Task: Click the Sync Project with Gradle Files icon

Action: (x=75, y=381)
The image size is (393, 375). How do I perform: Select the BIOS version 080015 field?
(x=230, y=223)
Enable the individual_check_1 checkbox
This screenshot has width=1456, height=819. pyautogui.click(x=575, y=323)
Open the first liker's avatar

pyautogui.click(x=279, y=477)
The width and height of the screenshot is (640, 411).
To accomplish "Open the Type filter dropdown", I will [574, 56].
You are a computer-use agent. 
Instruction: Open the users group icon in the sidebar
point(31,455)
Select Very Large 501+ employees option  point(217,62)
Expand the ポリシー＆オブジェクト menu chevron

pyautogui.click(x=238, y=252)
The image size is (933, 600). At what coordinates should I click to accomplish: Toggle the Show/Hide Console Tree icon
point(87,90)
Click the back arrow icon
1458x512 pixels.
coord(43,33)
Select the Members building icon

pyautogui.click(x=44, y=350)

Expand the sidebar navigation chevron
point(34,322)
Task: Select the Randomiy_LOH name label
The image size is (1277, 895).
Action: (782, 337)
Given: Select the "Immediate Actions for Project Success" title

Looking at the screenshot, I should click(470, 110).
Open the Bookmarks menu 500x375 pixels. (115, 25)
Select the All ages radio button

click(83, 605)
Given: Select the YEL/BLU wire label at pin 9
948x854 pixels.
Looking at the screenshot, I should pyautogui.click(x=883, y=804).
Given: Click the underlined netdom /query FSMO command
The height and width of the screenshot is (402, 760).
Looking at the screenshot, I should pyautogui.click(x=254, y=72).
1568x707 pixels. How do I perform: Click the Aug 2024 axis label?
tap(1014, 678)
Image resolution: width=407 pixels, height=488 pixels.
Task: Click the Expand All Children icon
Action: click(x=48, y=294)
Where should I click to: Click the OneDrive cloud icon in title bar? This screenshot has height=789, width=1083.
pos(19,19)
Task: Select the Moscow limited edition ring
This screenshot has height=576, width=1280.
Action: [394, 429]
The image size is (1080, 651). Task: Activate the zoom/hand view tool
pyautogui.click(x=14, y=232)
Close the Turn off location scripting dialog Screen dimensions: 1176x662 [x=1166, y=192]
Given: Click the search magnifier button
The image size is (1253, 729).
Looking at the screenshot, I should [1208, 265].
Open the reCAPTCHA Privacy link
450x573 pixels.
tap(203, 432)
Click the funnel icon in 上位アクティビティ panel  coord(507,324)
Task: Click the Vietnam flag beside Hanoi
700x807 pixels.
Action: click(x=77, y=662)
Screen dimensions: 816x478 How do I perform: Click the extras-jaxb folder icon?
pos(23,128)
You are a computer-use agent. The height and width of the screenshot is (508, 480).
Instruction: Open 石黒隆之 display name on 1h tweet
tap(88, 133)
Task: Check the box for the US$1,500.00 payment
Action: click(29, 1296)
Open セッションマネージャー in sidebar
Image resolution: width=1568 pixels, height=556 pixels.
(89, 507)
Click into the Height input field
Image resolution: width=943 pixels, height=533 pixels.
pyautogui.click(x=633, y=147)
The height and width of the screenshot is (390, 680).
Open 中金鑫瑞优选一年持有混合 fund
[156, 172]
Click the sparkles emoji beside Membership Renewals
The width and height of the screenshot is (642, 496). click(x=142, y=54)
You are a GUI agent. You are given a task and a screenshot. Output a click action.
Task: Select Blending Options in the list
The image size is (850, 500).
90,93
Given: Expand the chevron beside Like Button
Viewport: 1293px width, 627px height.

---*---

## Requirement
All lines with the word "agent" need to be copied from the data above.

## Answer box
You are a computer-use agent. 
You are a computer-use agent. The height and width of the screenshot is (508, 480).
You are a GUI agent. You are given a task and a screenshot. Output a click action.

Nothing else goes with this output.